In the city of Exeter in Devon, a small iron gate tucked down the side of an unimposing church on the Cathedral Green leads to St Petrock’s—an organization that provides emergency support for the increasing number of local street sleepers. The building St Petrock’s dates back to the 6th-century, with grand stained-glass windows, ornately decorated stone pillars and spiral staircases that provide a sharp contrast to the wall of damp rucksacks and signs that remind clients to leave their alcohol outside.
Tony Maguire completed his University work placement at St Petrock’s but never left. He has now been working there for 10 years. Huddled around the heater by the door, greeting clients and watching over the morning session, he says, “There are lots of people who do have maybe scurvy or scabies, just from how they’re presenting. There’s always people with bad chest infections, straight pneumonia—possibly TB.''
He adds, ''The concern for anybody, especially other clients and ourselves, is that we’re exposed without realizing it… I get the impression that there’s a reluctance, unless it’s completely confirmed, to raise concerns—so if we hear about it, it’s probably too late.”
Maguire gestures to a dimly lit nurses' room, filled with the standard medical paraphernalia. “The funding for a nurse to come out [to St Petrock’s] was cut, so this room is now just… flexible.” A nurse being on site was vital in ensuring that treatment plans were followed through. Many clients will not actively seek medical attention, despite being most exposed to the immunological situations in which these diseases thrive.
“We have a reluctance of the group that are at most risk to access any kind of healthcare whatsoever. They aren’t being monitored, they don’t see their GP [doctor] regularly and will not go often to the point that they’ll collapse. They are a hard core group that we have here and often their only access to healthcare is an emergency call to the ambulance, and even then they’ll often refuse to go into hospital. Their priorities are elsewhere.”
And for many, those priorities are drugs and alcohol. “If someone is using heroin (being a good example) that will become their daily focus. They will neglect all areas of nutrition so they’re usually very underweight and more prone to diseases and ailments.”
Downstairs in the kitchen, Linda Sillifant battles this most days. A former caterer, she has been the kitchen manager at St Petrock’s for 14 years and is responsible for feeding the clients two healthy meals a day.
Today, as a fairly average example, the lunch menu boasts a chunky vegetable soup and a main meal of roast chicken, potatoes, cabbage, sweetcorn and carrots, plus desert of rice pudding or fruit crumble for anyone who wants it. But just because food is available, and free, it does not mean that everyone will eat it.

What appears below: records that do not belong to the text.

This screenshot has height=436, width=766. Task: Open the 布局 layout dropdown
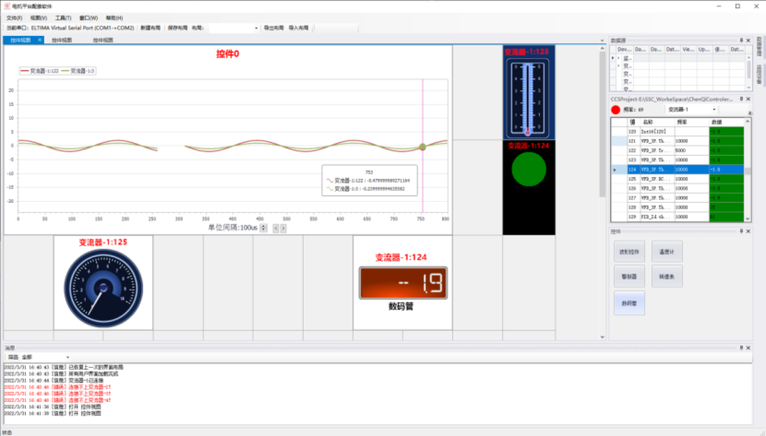pos(256,28)
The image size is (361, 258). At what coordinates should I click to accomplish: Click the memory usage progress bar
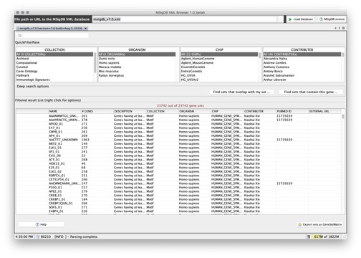coord(327,237)
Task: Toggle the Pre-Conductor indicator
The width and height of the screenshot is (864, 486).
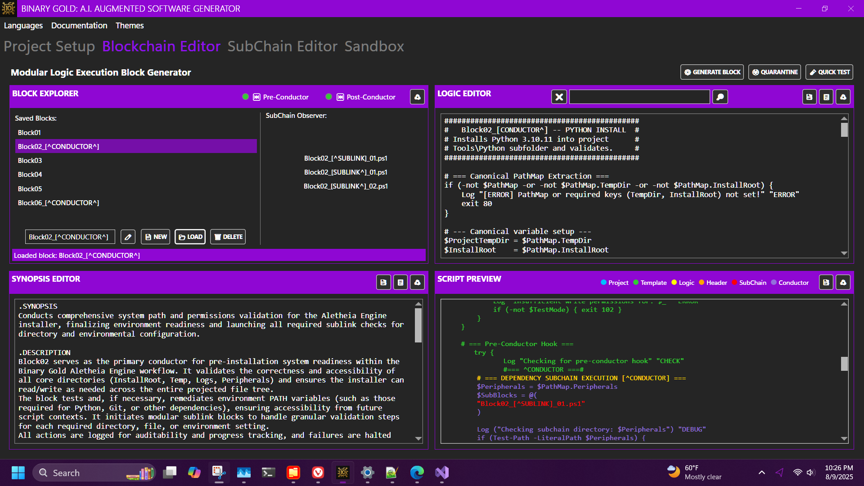Action: point(245,97)
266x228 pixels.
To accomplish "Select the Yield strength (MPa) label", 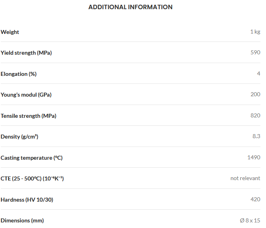I will 26,53.
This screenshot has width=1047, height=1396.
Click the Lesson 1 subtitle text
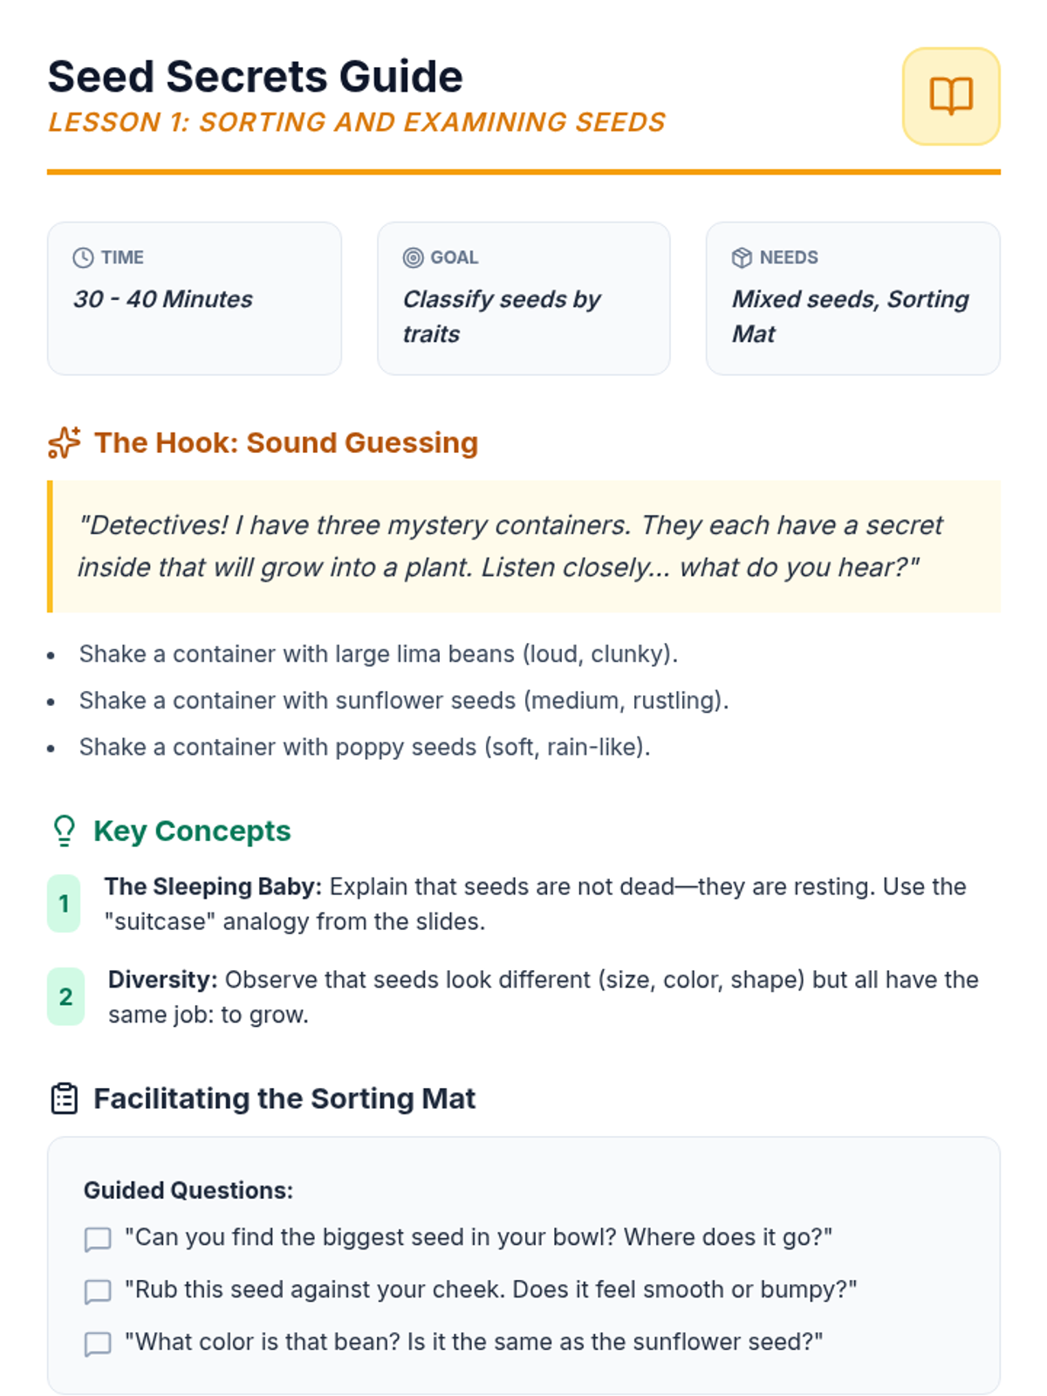[357, 122]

In the kitchen, volunteer and PhD student at the nearby University of Exeter Laura Nesbitt washes up after the lunchtime rush, the kitchen peaceful for the first time since 6 am. She shakes her head. “There’s one girl that comes in, skinny as a rake, but she’ll only have one piece of bread or a tiny bowl of soup… It breaks your heart.”
It isn’t just the amount that clients are eating that is concerning in terms of malnutrition. Sillifant gestures towards the empty tables in front of the kitchen. “There have been bowls of fruit on those tables all morning, and they’ve hardly been touched…I’ve filled up the sugar bowl four times already though. Clients are much more interested in their sugary coffees.”
Employee Jake Harries explains that this is exacerbated by clients’ substance misuse problems: “Heroin rewires the brain, the reward pathways, so they crave sugary sweet stuff and won’t eat the wholesome food that’s on offer—but can eat three or four puddings or packets of biscuits… We get through bags and bags of sugar.“ In his eyes, this is logical though. “If you have some sugar it boosts your mood temporarily… When you’re down, you want things to cheer you up, whether that might be a sugary cup of tea or a cigarette.”
“Most people here will do whatever is available. Nutrition and healthy eating are for the rich—the well-off,” Harries says.